What Race to Zero’s new guidelines mean for Gfanz

Gfanz is in talks with Race to Zero about how to implement its updated requirements, but many questions remain.

By Polly Bindman

Gfanz, Race to Zero, fossil fuels
Mark Carney, joint chair of Gfanz, has welcomed new guidelines that intend to force alliance members out of unabated fossil fuels. (Photo by Peter Summers – WPA Pool/Getty Images)
  • Updated Race to Zero guidelines could yield a huge challenge to Glasgow Financial Alliance for Net Zero (Gfanz) members, with environmental groups arguing they will need to tighten their fossil fuel exposure to meet its minimum criteria.
  • Different interpretations of Race to Zero’s guidelines make it hard to tell whether or not Gfanz must require members to set tighter rules on fossil fuels in order to remain a part of the group.
  • Representatives for Gfanz tell Capital Monitor it’s unlikely the alliances that make up the group will update their rules because “much of the expanded requirements are already explicit or at a minimum implicit” within existing frameworks.

On 8 August, the chairs of the Glasgow Financial Alliance for Net Zero (Gfanz) – Mark Carney, Michael Bloomberg and Mary Schapiro – released a statement welcoming the UN Race to Zero’s new minimum criteria requiring associated members to get out of all unabated fossil fuels.

The chairs were referencing a June update from Race to Zero, an influential coalition promoting net zero and representing 1,049 cities, 67 regions, 5,235 businesses, 441 investors and 1,039 higher education institutions convened by the UN Framework Convention on Climate Change’s Climate Champions.

Race to Zero provides accreditation to Gfanz, the umbrella group for the seven net-zero initiatives for financial institutions.
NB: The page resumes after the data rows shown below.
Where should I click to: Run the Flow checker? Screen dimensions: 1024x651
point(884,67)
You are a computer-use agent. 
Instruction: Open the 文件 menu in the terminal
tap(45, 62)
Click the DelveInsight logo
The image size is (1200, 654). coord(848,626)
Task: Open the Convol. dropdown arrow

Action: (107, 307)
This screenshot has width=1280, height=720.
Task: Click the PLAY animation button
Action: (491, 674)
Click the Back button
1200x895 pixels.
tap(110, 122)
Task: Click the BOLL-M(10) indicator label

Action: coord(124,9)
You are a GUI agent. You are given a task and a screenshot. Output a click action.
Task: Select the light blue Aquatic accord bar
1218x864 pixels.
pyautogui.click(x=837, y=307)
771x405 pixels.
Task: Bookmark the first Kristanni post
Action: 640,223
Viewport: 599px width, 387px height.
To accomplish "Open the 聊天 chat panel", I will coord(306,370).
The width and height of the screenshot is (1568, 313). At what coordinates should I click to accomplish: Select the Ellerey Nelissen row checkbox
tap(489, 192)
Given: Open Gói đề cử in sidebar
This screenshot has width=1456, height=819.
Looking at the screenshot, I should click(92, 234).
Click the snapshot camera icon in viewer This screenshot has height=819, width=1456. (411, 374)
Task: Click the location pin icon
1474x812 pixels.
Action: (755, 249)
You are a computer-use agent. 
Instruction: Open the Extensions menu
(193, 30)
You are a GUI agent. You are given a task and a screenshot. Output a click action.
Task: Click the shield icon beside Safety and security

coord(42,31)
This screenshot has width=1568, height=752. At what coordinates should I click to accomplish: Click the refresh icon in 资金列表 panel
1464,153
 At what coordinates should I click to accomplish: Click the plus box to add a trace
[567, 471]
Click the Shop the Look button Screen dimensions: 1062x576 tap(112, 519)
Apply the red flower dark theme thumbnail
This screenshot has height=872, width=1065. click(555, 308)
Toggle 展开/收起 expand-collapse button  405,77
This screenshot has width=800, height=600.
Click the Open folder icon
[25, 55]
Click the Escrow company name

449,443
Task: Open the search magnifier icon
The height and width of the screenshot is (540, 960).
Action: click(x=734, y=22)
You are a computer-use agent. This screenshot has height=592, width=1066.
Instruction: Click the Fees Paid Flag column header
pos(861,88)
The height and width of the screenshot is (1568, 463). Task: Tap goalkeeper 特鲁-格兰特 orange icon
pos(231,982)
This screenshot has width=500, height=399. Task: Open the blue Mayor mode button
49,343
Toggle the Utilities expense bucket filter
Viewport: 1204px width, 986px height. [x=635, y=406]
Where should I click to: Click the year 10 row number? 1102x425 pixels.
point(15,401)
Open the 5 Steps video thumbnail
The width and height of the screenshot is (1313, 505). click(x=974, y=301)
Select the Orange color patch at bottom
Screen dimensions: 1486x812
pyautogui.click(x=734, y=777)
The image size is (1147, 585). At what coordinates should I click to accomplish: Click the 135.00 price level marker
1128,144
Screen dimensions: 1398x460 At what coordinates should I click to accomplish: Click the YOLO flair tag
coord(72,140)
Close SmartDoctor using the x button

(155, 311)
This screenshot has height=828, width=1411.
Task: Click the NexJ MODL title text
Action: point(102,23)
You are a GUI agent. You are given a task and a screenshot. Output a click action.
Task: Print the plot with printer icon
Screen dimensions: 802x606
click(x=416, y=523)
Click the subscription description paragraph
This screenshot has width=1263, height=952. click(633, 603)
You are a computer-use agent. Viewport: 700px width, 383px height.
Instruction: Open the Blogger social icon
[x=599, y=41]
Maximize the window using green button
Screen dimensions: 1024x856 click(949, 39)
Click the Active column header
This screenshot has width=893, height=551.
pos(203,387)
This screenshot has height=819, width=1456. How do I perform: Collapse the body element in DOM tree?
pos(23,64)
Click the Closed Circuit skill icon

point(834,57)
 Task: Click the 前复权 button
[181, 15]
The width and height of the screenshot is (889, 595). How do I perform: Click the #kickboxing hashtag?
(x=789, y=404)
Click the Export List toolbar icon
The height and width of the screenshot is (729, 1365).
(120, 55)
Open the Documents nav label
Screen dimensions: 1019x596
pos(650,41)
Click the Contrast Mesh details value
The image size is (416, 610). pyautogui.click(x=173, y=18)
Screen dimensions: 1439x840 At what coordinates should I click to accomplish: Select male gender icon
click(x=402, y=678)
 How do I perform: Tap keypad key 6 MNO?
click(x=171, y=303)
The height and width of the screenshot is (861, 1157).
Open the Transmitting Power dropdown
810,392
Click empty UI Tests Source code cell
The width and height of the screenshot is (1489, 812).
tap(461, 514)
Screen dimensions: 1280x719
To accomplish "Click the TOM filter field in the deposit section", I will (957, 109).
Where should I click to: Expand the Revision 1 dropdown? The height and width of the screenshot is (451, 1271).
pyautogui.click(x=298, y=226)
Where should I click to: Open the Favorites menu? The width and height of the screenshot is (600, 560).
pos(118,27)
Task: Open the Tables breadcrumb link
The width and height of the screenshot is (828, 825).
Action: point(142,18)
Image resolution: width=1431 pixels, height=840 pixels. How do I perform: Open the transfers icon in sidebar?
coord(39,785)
While its updated criteria came into force in the middle of June this year, new applicants, existing partners and members have been told they have one year to bring them into force. Gfanz has more than 450 members representing approximately $130trn in assets.

Along with its minimum requirement for members to eventually phase out of unabated fossil fuels, Race to Zero’s accompanying interpretation guide, published by its Expert Peer Review Group (EPRG), states members should account for all investees and clients’ underlying Scope 3 emissions (those created by a company’s activities but over which it has no direct ownership or control), set targets based on absolute rather than intensity emissions metrics, and publish transition plans to show how they will meet these commitments. This would include laying out what actions they will take within the following 12 months, two to three years and by 2030.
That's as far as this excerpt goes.